Fetal lung epithelial cells contain two populations of amiloride-sensitive Na+ channels.

Active Na+ transport by the alveolar epithelium plays a major role in reabsorption of the fetal lung fluid after birth. We characterized the biochemical and physiological characteristics of Na+ conductive pathways in distal fetal lung epithelial (FLE) cells isolated from 20-day-old rat fetuses. We demonstrated that a polyclonal antibody to Na+ channel protein (NaAb) binds to the plasma membranes of FLE cells. In Western blot studies, this NaAb and an anti-idiotypic monoclonal antibody to the amiloride-binding subunit of the Na+ channel protein recognized 150- and 90-kDa polypeptides in plasma membrane vesicles of FLE. 22Na+ flux measurements across plasma membrane vesicles of FLE revealed the existence of electrogenic Na+ transport, which was twice as high as the corresponding adult value. One hundred micromolars of amiloride, benzamil, and 5-(N-ethyl-N-isopropyl)-2'-4'-amiloride inhibited 30, 40, and 70% of the electrogenic Na+ transport across plasma membrane vesicles of FLE cells, respectively.
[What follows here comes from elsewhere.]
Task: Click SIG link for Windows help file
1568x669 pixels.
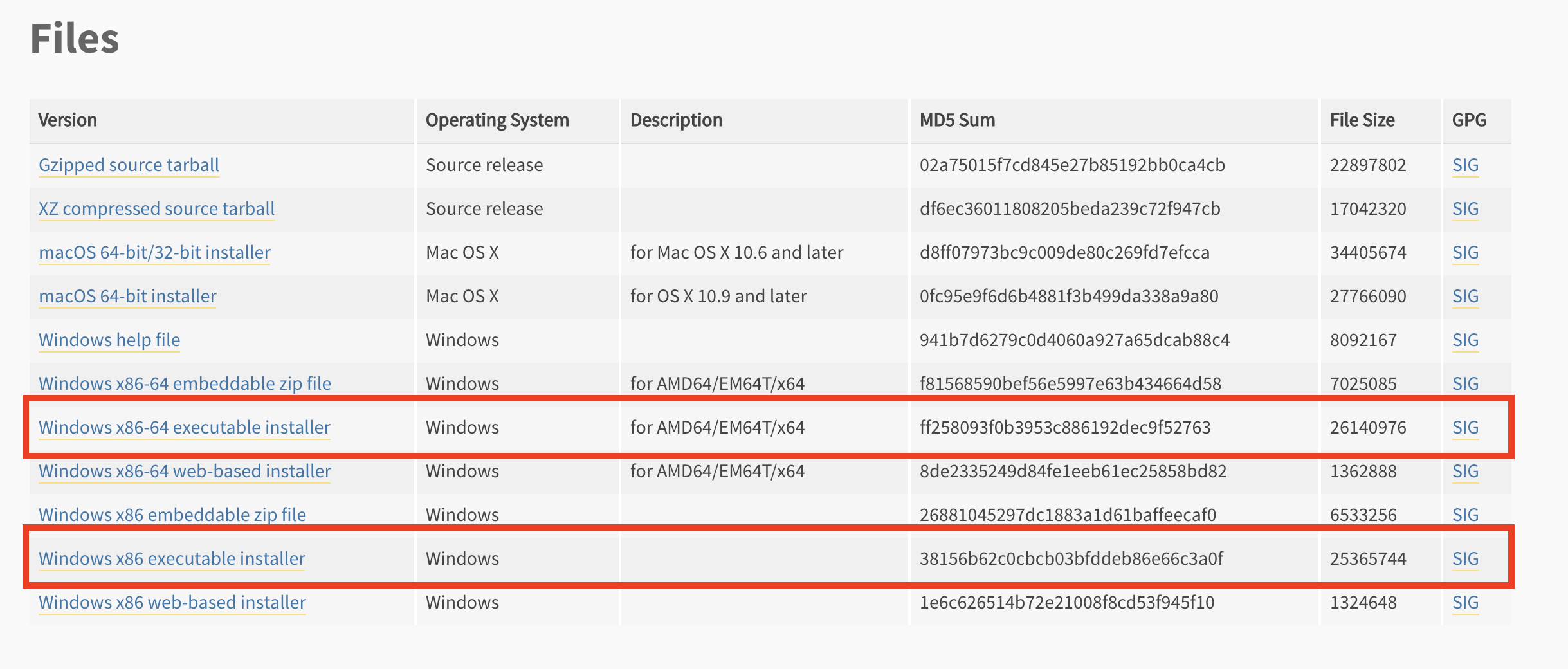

The half-maximum inhibition of electrogenic Na+ transport by these substances occurred between 0.3 and 1 microM. [3H]benzamil equilibrium binding studies in membrane vesicles of FLE cells revealed the existence of two binding sites that had dissociation constant values of 19 and 1,525 nM, respectively. These data indicate the presence of both high- and low-amiloride affinity Na+ conductive pathways (channels) in FLE cells.